Dünya Tiyatrolar Gününün Ardından
 

Tiyatro yaşanmış veya yaşanacak olayların öyküsünün oyuncular tarafından bedensel ve mekânsal değişikliklerde canlandırıldığı sahne sanatıdır. Tiyatro kelimesi eski Yunancadan türemiş olup, dilimize İtalyancadan gelmiştir. Tiyatro verdiği mesajlar bakımından toplumun aynasıdır. İnsanları eğlendirerek bilgilendiren ve eğiten sanat dalıdır. Bu özellikleri ile bir ölçüde yaşamın bir provasıdır.

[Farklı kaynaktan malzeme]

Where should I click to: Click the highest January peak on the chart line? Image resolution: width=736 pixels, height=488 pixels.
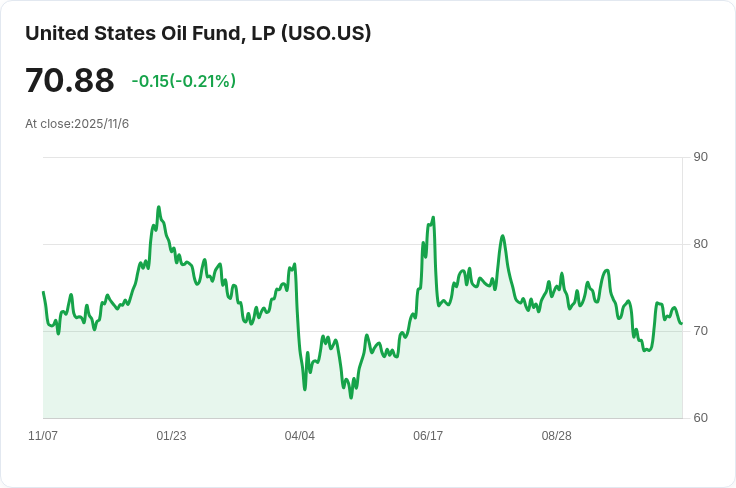click(158, 208)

Tiyatronun tarihi insanlık tarihi kadar eskidir. Tiyatronun insanoğlunun yaşadığı ilkçağlardaki doğal ve dinsel motiflerini hikâye ederek canlandırmasından ortaya çıktığı düşünülmektedir. Bu çağlarda insanlar kimi zaman bir yırtıcı hayvanı taklit etmiş, kimi zaman bir ağacı ve bitkiyi gösterilerinde kullanmışlardır. Yaşadığı çağın yaşam ve üretim özelliklerini kendi yaratıcılıklarını da katarak gösterilerine yansıtmışlardır.

İlkel çağlarda doğayı yansıtma ile başlayan süreç diğer çağlarda toplumsal gelişmelere bağlı olarak her çağda farklı şekillenmiş ve sanatsal özellikler kazanmış, daha da estetik hale gelmiştir. Tiyatro başlangıçta her ülkenin gelenek ve görenekleri çerçevesinde şekillenmiştir.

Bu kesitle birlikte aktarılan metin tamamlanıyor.